After the United States entered World War II, Panaman was requisitioned by the War Shipping Administration and frequently sailed in convoys. Though complete records of her sailings are unavailable, partial records indicate some of the ports that Panaman visited during the conflict and some of the cargo. From August 1942 to April 1943, Panaman sailed primarily between New York and Caribbean ports, calling at Trinidad, Key West, Hampton Roads, and Guantánamo Bay. One exception to this pattern was in November 1942 when Panaman sailed on one roundtrip to Durban, South Africa, returning by way of Bahia.

In late April 1943, Panaman sailed from Hampton Roads to Algiers and back, returning to the former in late June. Beginning in July, Panaman sailed from either Boston or New York to Halifax and Liverpool for some eight round trips between then and October 1944. Panaman also visited Belfast Lough in March 1944, Falmouth and Seine Bay in June, and Southampton and Belfast Lough again in July. In October, Panaman sailed from New York to Guantánamo Bay. According to personal letters sent from the Philippines by a crewman to family members, "Panaman" served in the Pacific Theater in the summer of 1945.

==Later career==
After the war's end, American-Hawaiian continued operating Panaman for about two more years. In December 1946, the Chicago Daily Tribune reported that Panaman was speeding to Manila with two men ill with polio. The news article reported that the ship had one man die in Saigon from the disease two months prior. In July the following year, the company sold the Panaman to the Italian government. The ship operated under her new name of Marcella and remained in Italian hands until she was scrapped on 15 September 1954 at Baltimore.

──────────

### Instructions
1) Write out the portion of the passage on Panaman that opens with the words containing "In late April" and closes with "summer of 1945.".
2) Decide whether each statement agrees with the passage on Panaman, answering yes or no and quoting the words of the passage that settle it: (a) Panaman made one roundtrip to Durban in November 1942; (b) the company sold Panaman to the British government; (c) complete records of Panaman's wartime sailings are available.

Extracted records
──────────

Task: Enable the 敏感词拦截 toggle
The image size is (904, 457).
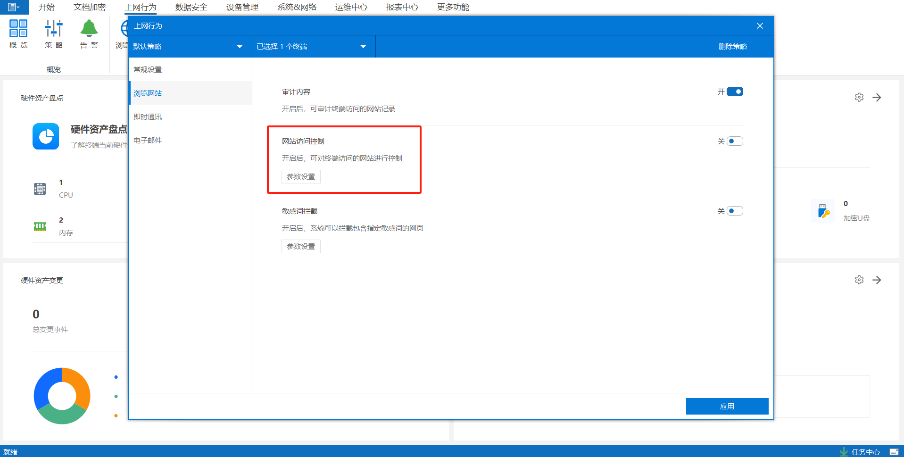Action: (x=734, y=211)
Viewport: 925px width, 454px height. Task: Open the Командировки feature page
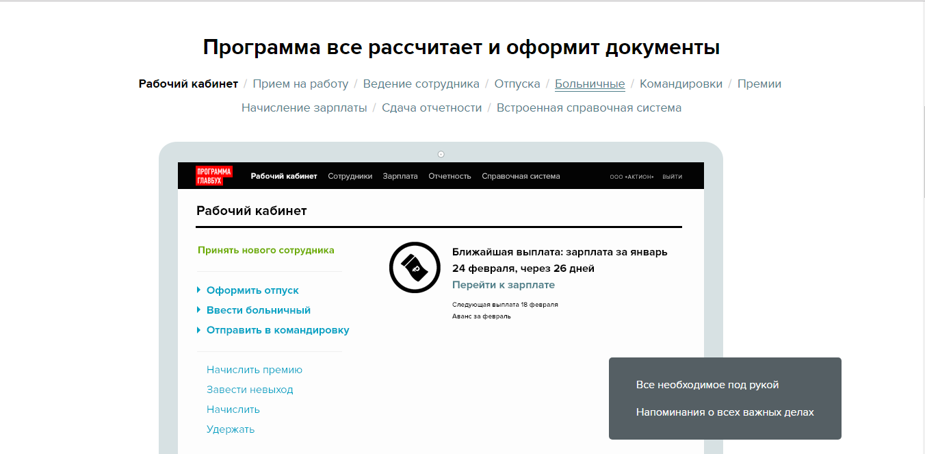[x=681, y=84]
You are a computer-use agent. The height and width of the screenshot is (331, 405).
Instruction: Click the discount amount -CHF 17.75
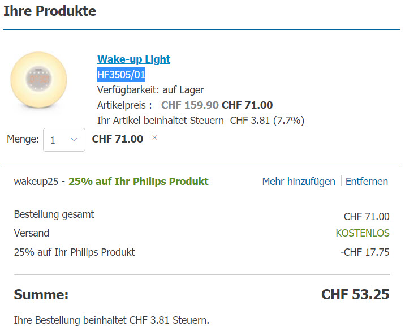pyautogui.click(x=365, y=252)
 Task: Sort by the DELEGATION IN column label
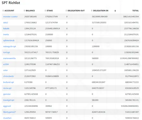101,10
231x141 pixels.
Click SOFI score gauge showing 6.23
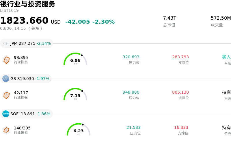[79, 130]
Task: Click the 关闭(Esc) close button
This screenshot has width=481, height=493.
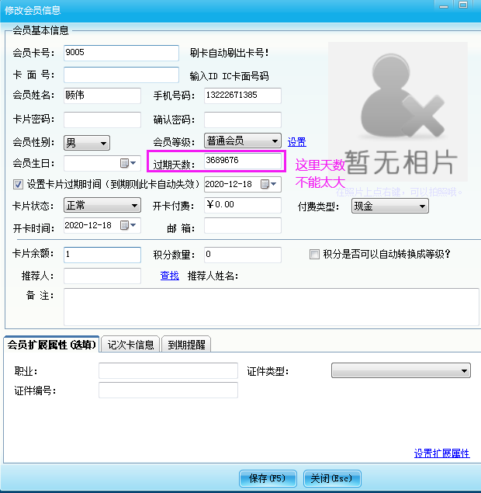Action: pyautogui.click(x=332, y=478)
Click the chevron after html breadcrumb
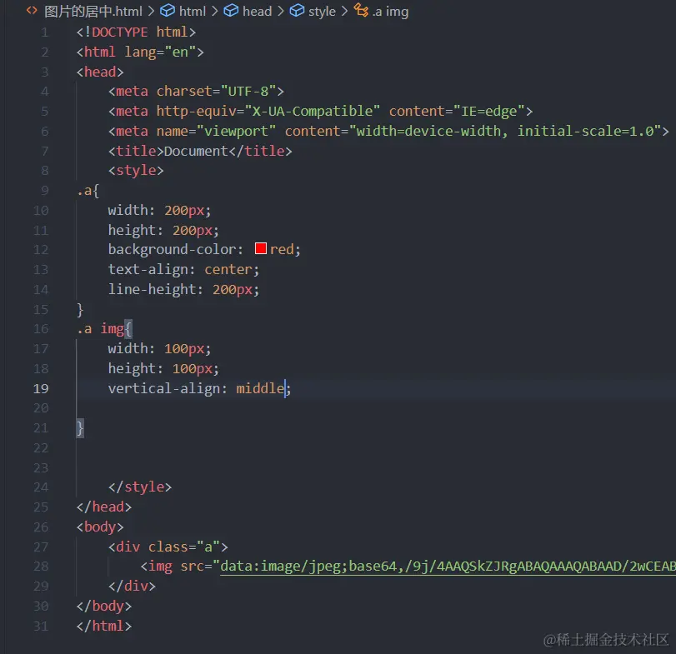 [x=215, y=11]
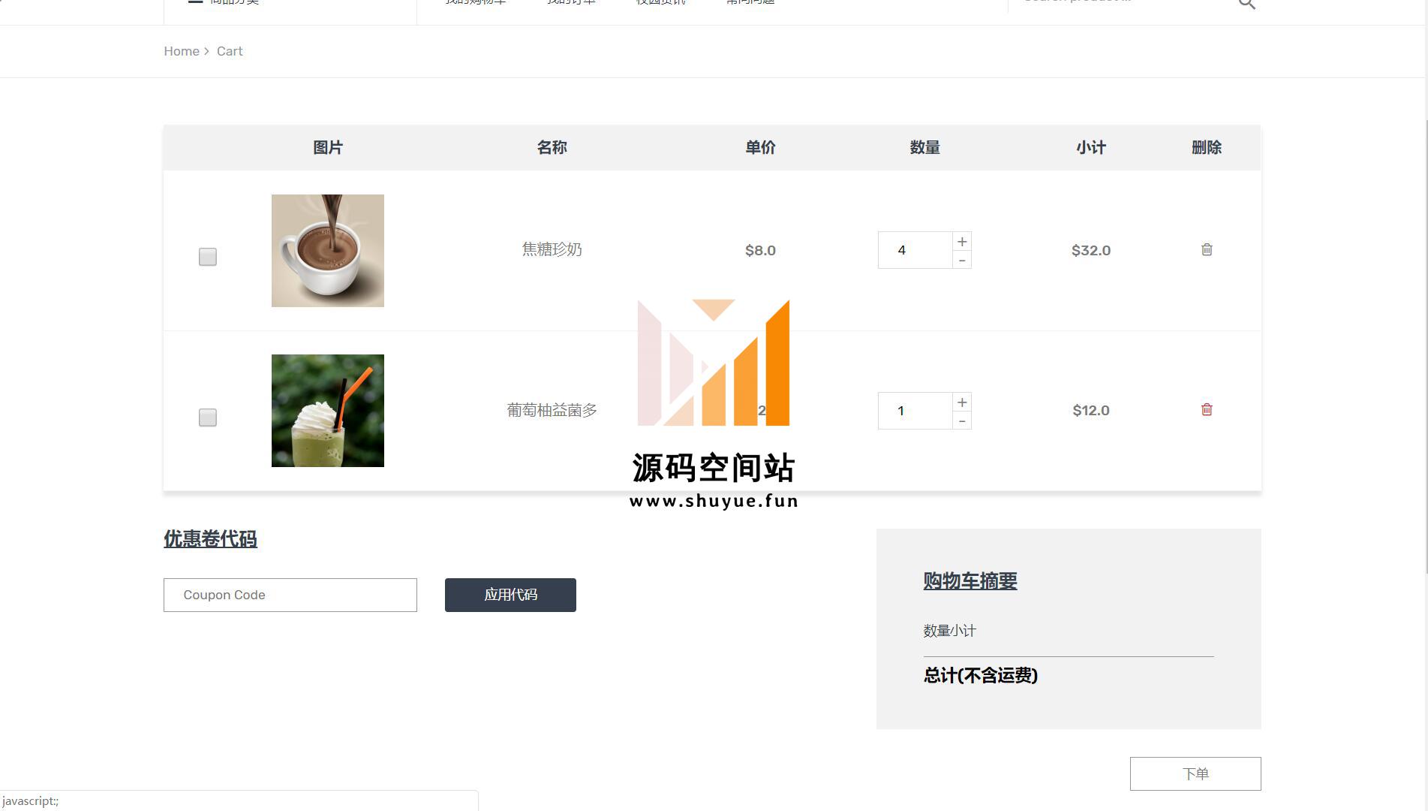
Task: Select the 焦糖珍奶 checkbox
Action: click(208, 257)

──────────

### Outputs by task
1)
In late April 1943, Panaman sailed from Hampton Roads to Algiers and back, returning to the former in late June. Beginning in July, Panaman sailed from either Boston or New York to Halifax and Liverpool for some eight round trips between then and October 1944. Panaman also visited Belfast Lough in March 1944, Falmouth and Seine Bay in June, and Southampton and Belfast Lough again in July. In October, Panaman sailed from New York to Guantánamo Bay. According to personal letters sent from the Philippines by a crewman to family members, "Panaman" served in the Pacific Theater in the summer of 1945.

2)
(a) Yes: "in November 1942 when Panaman sailed on one roundtrip to Durban, South Africa"
(b) No: "the company sold the Panaman to the Italian government"
(c) No: "complete records of her sailings are unavailable"